Start of Input data

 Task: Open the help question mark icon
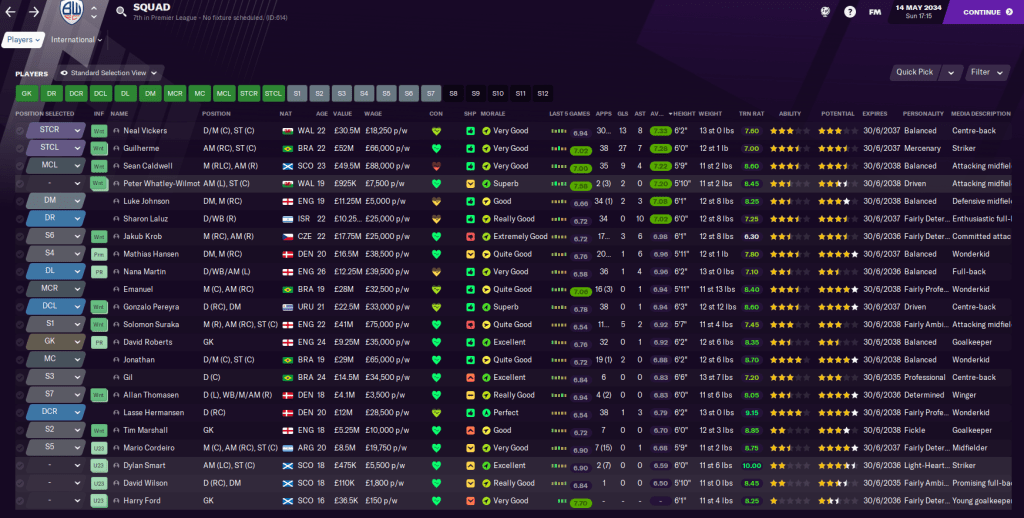pos(850,13)
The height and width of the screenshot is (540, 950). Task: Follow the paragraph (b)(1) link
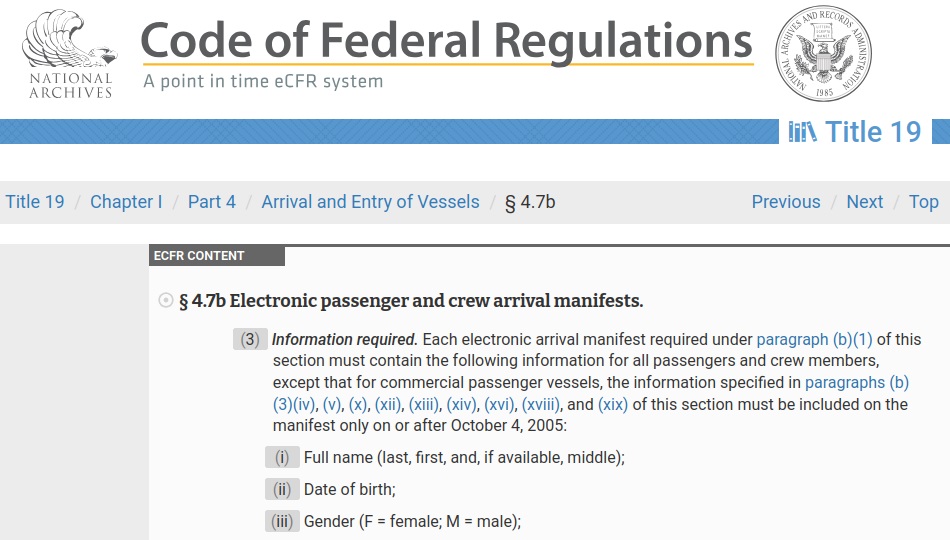click(814, 340)
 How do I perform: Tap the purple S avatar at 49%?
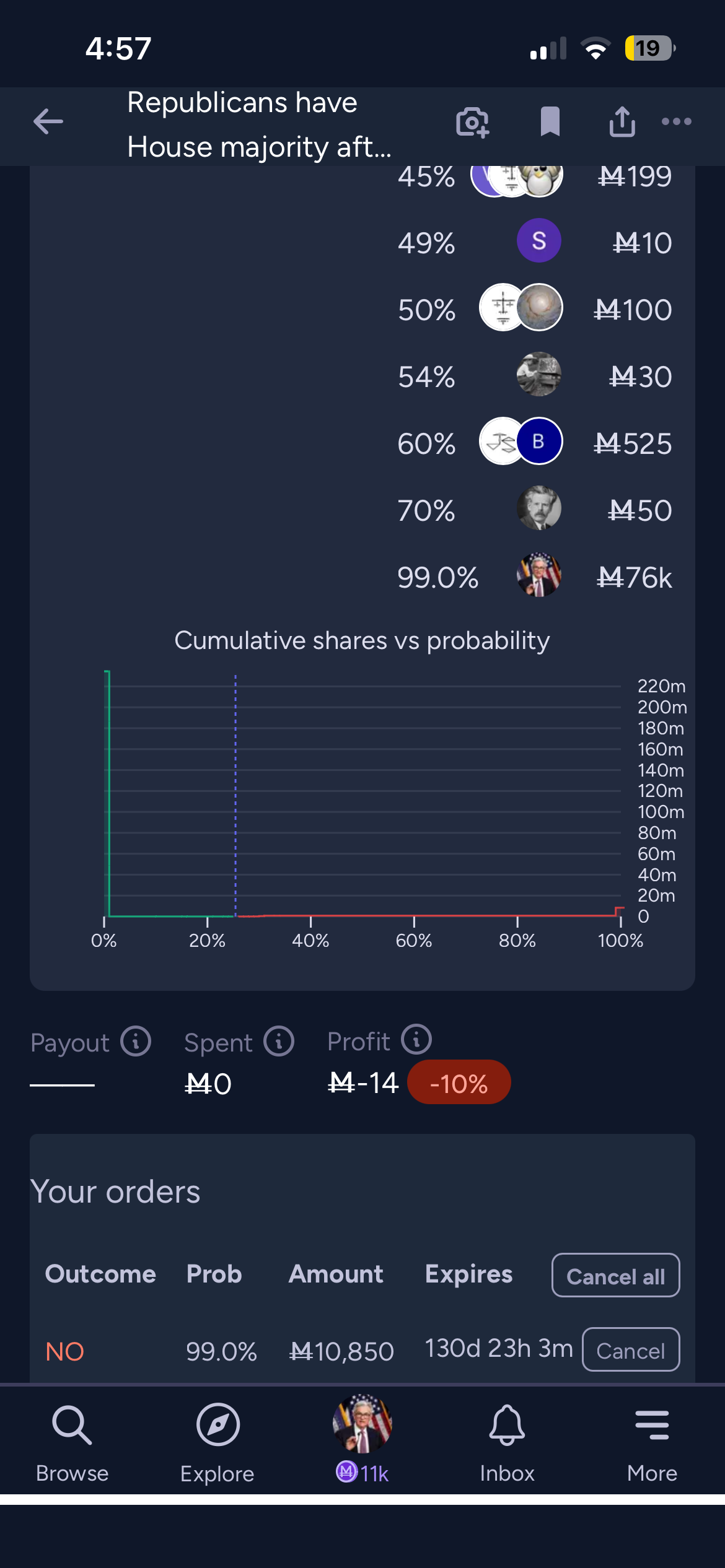[x=538, y=241]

End of Input data

Your instructions | Copy out every entry above exactly. Leave the pictures out.

Worked solution |
 Task: Open the help question mark icon
pos(850,13)
The height and width of the screenshot is (540, 950). Task: Follow the paragraph (b)(1) link
click(814, 340)
 How do I perform: Tap the purple S avatar at 49%?
[x=538, y=241]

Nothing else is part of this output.